396211 - The Effect of the Vertical Hydraulic Conductivity on the Salt Transport from an Estuary into the Underlying Aquifer
Thursday, June 7
10:30 AM - 12:00 PM
Location: Lakeshore B
Ashok PAndit, 150 W Florida – Florida Institute of Technology; Howell Heck, 150 W Florida – Florida Institute of Technology
Heavier saltwater overlies fresh groundwater in many estuaries. It has been shown in the case of the Swan-Canning Estuary in Australia that unstable conditions occur if the anisotropy ratio is relatively small. An unstable condition causes salt fingers to migrate from the estuary into the underlying aquifer which can result in significant salt transport from the estuary into the aquifer. This study examines the effect of the anisotropy ratio on the transport of salt from the Indian River Lagoon (IRL), an estuary on the east-central coast of Florida, into the unconfined aquifer. The coupled model SEAWAT was used to examine the salt transport from the IRL to the underlying unconfined aquifer at two transects, Eau Gallie and River Walk. The model runs included a calibrated model using spatially varying anisotropy ratios, and others with uniform anisotropy ratios. The lateral hydraulic conductivity at the two transects was 20 m/d, and 13 m/d, respectively. Results showed that the condition remained stable and no fingering occurred in either transect when the anisotropy ratio was 150 or higher.
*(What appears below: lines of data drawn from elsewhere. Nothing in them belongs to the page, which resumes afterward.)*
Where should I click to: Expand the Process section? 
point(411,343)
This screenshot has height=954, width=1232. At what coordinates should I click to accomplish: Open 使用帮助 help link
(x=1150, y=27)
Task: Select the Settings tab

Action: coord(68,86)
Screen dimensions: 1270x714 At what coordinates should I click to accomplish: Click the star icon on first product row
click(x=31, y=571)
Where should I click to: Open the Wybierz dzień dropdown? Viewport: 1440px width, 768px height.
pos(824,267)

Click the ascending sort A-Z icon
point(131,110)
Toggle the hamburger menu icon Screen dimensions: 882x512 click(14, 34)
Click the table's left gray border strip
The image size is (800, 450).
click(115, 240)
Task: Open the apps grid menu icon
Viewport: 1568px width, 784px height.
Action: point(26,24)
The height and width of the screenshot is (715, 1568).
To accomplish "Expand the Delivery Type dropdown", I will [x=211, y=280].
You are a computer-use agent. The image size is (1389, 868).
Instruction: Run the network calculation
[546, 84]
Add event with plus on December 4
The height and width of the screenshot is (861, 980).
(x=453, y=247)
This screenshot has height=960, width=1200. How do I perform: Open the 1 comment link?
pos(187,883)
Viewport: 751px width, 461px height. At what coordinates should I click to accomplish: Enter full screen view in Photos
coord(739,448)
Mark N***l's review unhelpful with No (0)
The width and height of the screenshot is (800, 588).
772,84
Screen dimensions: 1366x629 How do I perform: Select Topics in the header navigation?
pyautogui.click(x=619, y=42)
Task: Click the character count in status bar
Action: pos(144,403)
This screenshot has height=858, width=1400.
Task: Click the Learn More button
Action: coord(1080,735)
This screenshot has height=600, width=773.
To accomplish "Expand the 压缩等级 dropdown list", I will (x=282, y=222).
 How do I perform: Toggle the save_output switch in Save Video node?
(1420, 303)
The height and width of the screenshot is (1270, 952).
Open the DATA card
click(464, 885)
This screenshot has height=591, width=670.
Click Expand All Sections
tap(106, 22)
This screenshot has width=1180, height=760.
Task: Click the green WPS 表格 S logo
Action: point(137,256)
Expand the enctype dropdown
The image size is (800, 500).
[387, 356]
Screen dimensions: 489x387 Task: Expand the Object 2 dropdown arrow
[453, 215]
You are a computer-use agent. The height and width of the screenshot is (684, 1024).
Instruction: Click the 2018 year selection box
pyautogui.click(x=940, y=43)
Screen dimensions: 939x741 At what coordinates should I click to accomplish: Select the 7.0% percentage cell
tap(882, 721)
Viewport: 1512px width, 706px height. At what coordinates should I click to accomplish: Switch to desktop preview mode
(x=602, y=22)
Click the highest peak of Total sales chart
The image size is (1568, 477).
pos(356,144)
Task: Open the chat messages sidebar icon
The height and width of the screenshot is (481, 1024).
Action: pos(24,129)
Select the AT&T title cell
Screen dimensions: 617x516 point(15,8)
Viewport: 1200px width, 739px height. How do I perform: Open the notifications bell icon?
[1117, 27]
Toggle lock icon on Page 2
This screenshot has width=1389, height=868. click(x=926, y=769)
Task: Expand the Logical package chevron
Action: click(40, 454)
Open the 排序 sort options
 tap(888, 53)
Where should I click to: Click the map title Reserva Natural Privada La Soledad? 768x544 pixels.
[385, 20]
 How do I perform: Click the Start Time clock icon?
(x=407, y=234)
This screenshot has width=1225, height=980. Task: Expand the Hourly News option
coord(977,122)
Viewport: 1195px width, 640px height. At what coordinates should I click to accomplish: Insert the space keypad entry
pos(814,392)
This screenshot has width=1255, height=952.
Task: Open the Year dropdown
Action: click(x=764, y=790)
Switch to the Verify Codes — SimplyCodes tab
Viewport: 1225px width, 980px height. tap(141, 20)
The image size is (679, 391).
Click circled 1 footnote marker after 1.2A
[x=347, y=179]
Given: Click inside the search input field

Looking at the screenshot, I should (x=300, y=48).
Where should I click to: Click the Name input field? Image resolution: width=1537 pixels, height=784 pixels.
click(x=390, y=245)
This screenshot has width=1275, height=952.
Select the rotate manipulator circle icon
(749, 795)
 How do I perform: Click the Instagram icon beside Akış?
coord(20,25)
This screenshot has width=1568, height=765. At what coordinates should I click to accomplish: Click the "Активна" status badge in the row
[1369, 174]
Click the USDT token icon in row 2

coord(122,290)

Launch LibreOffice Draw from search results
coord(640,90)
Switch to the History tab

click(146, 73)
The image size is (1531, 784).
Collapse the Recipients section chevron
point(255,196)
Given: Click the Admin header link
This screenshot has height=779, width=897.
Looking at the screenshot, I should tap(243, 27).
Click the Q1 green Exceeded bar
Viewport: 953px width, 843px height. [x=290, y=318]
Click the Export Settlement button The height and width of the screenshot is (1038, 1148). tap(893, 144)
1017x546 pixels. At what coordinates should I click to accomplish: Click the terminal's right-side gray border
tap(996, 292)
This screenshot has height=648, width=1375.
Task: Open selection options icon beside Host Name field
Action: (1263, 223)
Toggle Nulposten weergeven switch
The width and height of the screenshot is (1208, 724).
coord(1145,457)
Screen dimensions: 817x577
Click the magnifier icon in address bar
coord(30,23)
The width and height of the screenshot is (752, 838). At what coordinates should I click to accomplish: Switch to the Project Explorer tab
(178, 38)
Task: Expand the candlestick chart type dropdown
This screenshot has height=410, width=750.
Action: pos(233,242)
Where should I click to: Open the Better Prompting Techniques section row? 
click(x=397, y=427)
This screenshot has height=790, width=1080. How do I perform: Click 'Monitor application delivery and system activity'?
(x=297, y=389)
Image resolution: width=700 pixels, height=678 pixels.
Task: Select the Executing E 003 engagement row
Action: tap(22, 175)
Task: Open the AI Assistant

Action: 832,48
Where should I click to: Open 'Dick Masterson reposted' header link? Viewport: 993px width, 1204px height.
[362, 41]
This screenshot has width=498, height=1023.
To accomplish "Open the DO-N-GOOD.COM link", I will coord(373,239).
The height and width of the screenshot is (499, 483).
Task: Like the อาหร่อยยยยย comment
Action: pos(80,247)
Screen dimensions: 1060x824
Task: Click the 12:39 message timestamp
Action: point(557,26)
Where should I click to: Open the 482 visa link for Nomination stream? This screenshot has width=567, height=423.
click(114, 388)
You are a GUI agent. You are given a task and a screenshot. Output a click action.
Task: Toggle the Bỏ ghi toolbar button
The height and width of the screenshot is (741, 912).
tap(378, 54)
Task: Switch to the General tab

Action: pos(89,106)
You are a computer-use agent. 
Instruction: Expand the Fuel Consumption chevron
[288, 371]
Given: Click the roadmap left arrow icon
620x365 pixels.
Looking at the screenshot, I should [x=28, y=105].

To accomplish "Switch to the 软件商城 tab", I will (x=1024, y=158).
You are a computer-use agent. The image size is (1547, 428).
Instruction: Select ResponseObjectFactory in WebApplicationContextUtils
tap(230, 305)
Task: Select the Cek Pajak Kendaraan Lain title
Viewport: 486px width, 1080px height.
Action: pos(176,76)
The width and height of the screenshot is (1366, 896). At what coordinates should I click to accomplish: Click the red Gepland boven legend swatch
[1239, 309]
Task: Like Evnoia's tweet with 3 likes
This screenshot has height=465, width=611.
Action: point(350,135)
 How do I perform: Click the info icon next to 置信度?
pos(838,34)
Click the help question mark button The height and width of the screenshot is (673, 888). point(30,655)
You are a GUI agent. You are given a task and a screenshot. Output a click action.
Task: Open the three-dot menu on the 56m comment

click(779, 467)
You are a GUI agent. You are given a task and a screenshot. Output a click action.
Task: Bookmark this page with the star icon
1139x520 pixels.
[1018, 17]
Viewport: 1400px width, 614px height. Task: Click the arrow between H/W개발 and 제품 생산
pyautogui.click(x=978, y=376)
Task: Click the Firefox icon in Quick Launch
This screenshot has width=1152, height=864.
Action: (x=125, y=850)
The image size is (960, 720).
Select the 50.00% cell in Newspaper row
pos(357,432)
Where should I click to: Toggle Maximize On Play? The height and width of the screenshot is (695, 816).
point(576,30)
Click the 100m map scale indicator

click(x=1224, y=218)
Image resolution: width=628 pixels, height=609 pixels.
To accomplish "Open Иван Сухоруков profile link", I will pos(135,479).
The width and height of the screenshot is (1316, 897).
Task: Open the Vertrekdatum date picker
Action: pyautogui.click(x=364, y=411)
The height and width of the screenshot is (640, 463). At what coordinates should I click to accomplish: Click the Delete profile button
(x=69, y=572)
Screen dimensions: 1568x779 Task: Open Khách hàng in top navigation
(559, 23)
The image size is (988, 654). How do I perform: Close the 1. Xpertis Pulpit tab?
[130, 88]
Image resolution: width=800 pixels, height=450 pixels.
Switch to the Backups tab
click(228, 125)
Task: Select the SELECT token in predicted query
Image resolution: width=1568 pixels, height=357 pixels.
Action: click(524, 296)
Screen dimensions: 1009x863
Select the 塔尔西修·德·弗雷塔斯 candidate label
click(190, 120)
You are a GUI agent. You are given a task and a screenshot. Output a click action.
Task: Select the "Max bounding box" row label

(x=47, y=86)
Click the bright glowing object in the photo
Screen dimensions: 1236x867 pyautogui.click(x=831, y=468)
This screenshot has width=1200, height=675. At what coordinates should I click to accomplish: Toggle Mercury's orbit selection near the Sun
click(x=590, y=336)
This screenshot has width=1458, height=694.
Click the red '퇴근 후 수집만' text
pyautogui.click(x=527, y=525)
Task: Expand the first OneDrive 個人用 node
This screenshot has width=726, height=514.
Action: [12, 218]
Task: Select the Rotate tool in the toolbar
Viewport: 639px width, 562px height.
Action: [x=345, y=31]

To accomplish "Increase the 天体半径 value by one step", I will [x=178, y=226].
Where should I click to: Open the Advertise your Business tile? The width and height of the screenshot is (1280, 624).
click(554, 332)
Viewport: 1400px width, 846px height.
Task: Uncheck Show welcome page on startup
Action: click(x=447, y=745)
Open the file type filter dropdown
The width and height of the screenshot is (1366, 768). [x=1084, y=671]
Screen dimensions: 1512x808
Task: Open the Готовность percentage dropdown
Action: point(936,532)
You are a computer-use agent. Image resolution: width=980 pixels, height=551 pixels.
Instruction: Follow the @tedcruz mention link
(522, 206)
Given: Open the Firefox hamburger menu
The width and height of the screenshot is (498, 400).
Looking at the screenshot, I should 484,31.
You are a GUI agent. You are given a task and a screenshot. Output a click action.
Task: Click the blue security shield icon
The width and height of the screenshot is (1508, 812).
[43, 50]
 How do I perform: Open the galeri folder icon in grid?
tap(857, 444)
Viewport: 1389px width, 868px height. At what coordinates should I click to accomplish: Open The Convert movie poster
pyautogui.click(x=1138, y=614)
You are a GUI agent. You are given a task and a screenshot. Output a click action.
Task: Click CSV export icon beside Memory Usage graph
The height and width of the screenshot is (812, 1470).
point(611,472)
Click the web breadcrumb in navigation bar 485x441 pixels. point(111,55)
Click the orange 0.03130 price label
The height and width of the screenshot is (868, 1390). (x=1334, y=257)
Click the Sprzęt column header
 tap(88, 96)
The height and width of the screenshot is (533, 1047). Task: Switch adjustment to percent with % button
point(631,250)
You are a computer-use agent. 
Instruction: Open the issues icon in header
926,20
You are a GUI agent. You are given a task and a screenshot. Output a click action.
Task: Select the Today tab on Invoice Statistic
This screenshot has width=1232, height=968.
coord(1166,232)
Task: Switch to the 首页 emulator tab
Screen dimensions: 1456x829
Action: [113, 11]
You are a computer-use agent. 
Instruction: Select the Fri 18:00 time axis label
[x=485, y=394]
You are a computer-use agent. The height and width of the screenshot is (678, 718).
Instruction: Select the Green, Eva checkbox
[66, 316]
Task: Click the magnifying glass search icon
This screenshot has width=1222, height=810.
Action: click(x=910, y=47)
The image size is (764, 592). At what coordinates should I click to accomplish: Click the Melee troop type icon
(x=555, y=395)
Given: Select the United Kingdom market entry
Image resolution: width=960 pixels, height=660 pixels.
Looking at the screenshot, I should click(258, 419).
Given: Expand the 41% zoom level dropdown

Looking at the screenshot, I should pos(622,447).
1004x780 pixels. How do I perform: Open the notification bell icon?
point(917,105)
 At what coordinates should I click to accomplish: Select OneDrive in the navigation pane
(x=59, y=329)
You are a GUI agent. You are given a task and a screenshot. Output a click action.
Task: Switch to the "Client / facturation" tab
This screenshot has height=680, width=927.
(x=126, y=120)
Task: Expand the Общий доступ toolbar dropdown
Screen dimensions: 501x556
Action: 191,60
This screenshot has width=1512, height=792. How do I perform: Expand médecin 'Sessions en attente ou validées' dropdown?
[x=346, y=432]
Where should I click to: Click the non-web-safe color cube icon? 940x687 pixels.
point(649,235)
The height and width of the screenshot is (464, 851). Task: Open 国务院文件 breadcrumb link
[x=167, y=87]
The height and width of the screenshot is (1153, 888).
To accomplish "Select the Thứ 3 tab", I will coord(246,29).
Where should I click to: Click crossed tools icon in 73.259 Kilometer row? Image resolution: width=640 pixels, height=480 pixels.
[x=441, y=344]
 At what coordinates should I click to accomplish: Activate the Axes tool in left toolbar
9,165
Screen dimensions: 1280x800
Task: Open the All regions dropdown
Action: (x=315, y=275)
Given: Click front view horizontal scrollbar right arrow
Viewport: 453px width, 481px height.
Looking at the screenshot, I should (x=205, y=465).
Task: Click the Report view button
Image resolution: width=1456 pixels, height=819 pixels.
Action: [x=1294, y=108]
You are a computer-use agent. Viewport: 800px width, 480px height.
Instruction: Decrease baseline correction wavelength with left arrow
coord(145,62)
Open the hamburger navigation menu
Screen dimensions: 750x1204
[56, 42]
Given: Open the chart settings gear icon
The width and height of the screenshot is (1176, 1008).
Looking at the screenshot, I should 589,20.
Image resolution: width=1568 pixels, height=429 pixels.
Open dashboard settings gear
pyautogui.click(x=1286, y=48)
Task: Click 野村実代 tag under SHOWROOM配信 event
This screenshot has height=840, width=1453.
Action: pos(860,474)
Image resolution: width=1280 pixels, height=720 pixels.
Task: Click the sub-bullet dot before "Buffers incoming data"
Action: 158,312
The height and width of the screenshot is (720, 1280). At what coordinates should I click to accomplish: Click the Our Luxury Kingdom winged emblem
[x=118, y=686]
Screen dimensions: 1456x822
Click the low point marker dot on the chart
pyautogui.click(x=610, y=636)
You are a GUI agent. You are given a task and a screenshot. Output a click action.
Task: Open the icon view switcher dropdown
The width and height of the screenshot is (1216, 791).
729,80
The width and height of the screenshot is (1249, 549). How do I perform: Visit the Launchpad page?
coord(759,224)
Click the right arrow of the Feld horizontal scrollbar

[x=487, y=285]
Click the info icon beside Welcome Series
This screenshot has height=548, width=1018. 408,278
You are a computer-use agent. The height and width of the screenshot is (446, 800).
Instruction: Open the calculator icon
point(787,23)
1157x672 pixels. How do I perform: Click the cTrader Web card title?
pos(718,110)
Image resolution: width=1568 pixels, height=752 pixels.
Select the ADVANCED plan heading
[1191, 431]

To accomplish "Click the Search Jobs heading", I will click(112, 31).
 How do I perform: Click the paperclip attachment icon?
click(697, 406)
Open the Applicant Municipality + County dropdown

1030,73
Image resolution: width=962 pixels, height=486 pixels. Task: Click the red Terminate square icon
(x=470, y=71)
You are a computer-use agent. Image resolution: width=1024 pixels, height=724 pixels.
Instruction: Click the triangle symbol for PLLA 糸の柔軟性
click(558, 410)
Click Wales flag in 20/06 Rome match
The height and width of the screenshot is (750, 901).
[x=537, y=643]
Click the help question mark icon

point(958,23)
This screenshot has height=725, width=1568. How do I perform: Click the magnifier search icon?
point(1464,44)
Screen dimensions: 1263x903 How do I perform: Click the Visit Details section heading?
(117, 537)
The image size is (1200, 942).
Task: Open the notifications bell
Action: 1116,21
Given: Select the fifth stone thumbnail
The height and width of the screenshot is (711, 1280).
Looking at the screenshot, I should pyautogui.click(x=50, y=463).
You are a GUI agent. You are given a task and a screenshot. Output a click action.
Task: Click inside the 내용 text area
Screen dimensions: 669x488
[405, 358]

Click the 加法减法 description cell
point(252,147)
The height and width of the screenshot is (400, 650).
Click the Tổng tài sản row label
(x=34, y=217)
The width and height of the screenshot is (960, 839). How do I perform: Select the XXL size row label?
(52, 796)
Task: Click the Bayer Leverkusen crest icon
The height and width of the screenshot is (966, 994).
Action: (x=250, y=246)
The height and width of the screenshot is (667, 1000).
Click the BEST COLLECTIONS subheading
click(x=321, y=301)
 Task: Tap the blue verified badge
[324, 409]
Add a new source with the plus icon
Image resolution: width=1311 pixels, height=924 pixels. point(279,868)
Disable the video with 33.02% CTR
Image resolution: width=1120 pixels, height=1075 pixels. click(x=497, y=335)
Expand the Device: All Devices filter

The magnitude of fingering increased significantly as the anisotropy ratio decreased. An anisotropy ratio of 10, which is typically used in numerical models, showed considerable fingering. The condition was stable for the calibrated model. A key conclusion is that it is important to know the correct anisotropy ratio prior to modeling as arbitrarily selected anisotropy ratios can lead to highly erroneous results related to salt transport.